All lines of the following material must be written out exactly as they appear.

---------- Stored data

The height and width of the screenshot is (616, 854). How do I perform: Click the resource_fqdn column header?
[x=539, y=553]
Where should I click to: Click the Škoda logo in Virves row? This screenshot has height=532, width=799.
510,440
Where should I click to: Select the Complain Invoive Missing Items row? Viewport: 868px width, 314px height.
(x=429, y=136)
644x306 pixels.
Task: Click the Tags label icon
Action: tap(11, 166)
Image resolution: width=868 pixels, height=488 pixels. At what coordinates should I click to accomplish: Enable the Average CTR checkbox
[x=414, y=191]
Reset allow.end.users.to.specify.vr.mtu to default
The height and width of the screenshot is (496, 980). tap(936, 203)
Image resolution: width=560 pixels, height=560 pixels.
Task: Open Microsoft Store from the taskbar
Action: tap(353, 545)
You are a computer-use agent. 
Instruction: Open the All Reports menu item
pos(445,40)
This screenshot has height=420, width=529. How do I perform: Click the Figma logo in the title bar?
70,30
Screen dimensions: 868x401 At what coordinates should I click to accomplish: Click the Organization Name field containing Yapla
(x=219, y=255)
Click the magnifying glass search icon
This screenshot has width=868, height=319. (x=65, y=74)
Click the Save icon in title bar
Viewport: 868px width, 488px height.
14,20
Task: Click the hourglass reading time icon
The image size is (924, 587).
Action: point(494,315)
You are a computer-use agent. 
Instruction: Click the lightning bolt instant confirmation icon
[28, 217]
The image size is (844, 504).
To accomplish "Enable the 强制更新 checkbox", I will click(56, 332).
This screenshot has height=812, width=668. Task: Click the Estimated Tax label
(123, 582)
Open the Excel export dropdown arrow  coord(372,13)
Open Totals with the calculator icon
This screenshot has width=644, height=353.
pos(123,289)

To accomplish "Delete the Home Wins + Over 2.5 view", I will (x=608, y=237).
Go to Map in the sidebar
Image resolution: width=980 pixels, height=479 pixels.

--------------------

■ **Solution to this task**
The height and width of the screenshot is (616, 854). How do I perform: Click the resource_fqdn column header?
[x=539, y=553]
Where should I click to: Click the Škoda logo in Virves row? This screenshot has height=532, width=799.
510,440
Where should I click to: Select the Complain Invoive Missing Items row? Viewport: 868px width, 314px height.
(x=429, y=136)
644x306 pixels.
Task: Click the Tags label icon
Action: tap(11, 166)
Image resolution: width=868 pixels, height=488 pixels. At what coordinates should I click to accomplish: Enable the Average CTR checkbox
[x=414, y=191]
Reset allow.end.users.to.specify.vr.mtu to default
The height and width of the screenshot is (496, 980). tap(936, 203)
Image resolution: width=560 pixels, height=560 pixels.
Task: Open Microsoft Store from the taskbar
Action: tap(353, 545)
You are a computer-use agent. 
Instruction: Open the All Reports menu item
pos(445,40)
This screenshot has height=420, width=529. How do I perform: Click the Figma logo in the title bar?
70,30
Screen dimensions: 868x401 At what coordinates should I click to accomplish: Click the Organization Name field containing Yapla
(x=219, y=255)
Click the magnifying glass search icon
This screenshot has width=868, height=319. (x=65, y=74)
Click the Save icon in title bar
Viewport: 868px width, 488px height.
14,20
Task: Click the hourglass reading time icon
The image size is (924, 587).
Action: point(494,315)
You are a computer-use agent. 
Instruction: Click the lightning bolt instant confirmation icon
[28, 217]
The image size is (844, 504).
To accomplish "Enable the 强制更新 checkbox", I will click(56, 332).
This screenshot has height=812, width=668. Task: Click the Estimated Tax label
(123, 582)
Open the Excel export dropdown arrow  coord(372,13)
Open Totals with the calculator icon
This screenshot has width=644, height=353.
pos(123,289)

To accomplish "Delete the Home Wins + Over 2.5 view", I will (x=608, y=237).
Go to Map in the sidebar
Image resolution: width=980 pixels, height=479 pixels.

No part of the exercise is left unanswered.